The cases are numerous in which a snow storm has been held to be an act of God which will relieve a common carrier [448]*448of goods. It will suffice to refer to a few of the typical decisions to this effect.

In Black v. Chicago, Burl, & Quincy R. Co. (30 Neb. 197) the witnesses characterized the snow storm as a blizzard, and an unprecedented snow storm of such violence as to obstruct the movement of trains was declared to fall within the term “ act of God.” It was further said that while common carriers are not insurers against loss occasioned by an act of God, they are required, upon the intervention of an act of God, to exercise ordinary and reasonable care and diligence to protect the property which they have .undertaken to transport against any loss or damage.'

In Feinberg v. D., L. & W. R. R. Co. (52 N. J. Law, 451) the great blizzard of March 12,1888, was held to be “ undoubtedly the act of God ” or an inevitable accident not anticipated or within the control of the railroad company.

In Ballentine v. North Missouri R. R. Co. (40 Mo. 491) it was held that a carrier is not liable for negligence if he be prevented from performing his duty by an act of God, and that a snow storm which blocks up a railroad to such an extent as to hinder and delay the running of cars is such an act.
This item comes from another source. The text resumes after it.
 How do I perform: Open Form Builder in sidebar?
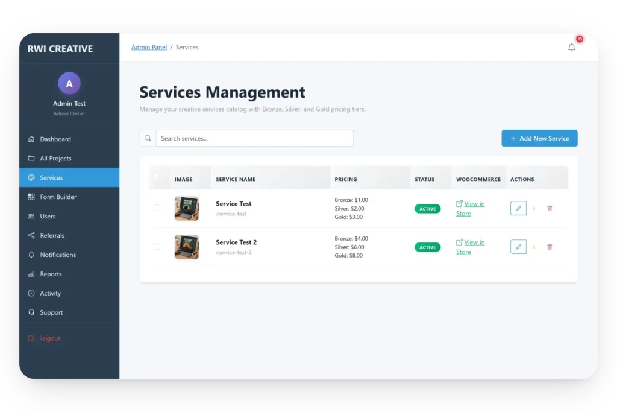[x=58, y=197]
In Pruitt v. Hannibal & St. Joseph R. R. Co. (62 Mo. 527), which was an action for damages alleged to have been occasioned by the defendant’s negligence and breach of contract as a common carrier, the principal defense relied upon to excuse the failure promptly to transport the plaintiff’s property was the occurrence of_ a remarkable and unprecedented snow storm which stopped the trains from ten to fifteen days. The court expressed the opinion that a violent snow storm or excessively cold weather could hardly be regarded as an extraordinary event in the latitude of the defendant’s railroad in North Missouri during the months of December and January, but nevertheless held that such storms when of sufficient violence or duration to obstruct the passage of trains must be allowed to excuse delays so long as the obstructions continued.

In Cunningham v. Wabash R. R. Co. (79 Mo. App.